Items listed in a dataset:
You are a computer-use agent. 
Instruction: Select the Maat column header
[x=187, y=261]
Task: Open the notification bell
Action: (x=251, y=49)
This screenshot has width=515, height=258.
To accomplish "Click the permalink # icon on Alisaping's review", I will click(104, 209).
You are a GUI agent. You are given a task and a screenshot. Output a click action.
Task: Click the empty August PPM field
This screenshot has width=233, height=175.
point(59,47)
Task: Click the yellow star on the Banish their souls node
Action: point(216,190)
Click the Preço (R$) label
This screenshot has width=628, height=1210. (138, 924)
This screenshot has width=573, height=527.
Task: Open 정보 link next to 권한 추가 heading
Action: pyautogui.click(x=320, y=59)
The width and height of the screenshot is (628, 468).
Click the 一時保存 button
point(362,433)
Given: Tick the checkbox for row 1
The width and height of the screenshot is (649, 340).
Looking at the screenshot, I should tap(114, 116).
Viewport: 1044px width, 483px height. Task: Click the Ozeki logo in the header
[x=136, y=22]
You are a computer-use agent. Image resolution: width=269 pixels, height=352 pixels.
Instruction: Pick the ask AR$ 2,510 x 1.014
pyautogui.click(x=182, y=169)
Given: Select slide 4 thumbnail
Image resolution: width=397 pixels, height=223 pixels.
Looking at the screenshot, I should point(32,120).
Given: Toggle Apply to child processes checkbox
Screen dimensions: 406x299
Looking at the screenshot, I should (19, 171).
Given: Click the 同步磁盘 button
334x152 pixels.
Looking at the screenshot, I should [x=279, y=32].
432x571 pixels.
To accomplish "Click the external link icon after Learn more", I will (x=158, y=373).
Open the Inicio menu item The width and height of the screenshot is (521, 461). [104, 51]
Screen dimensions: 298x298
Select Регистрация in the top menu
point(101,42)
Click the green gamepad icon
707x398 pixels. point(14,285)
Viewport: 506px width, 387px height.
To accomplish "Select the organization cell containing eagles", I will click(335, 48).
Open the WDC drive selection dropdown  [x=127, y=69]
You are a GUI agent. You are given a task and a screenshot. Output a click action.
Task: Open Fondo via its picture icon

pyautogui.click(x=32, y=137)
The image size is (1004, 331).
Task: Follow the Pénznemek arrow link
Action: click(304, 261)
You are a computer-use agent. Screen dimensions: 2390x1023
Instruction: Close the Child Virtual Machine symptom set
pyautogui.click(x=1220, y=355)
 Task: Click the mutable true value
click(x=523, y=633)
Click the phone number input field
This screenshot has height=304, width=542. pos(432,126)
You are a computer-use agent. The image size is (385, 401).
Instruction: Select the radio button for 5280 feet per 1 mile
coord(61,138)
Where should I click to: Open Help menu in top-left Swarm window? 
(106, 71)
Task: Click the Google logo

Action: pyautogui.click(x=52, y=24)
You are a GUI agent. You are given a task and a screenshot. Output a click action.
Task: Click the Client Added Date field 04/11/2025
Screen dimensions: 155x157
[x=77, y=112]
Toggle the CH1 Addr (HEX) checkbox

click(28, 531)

**Your objective**
Taking the lines above, repeat exactly those from the line that contains "The width and height of the screenshot is (628, 468)." through the line that contains "You are a computer-use agent. Image", and both of those lines as well. Include nothing else.

**Response**
The width and height of the screenshot is (628, 468).
Click the 一時保存 button
point(362,433)
Given: Tick the checkbox for row 1
The width and height of the screenshot is (649, 340).
Looking at the screenshot, I should tap(114, 116).
Viewport: 1044px width, 483px height. Task: Click the Ozeki logo in the header
[x=136, y=22]
You are a computer-use agent. Image resolution: width=269 pixels, height=352 pixels.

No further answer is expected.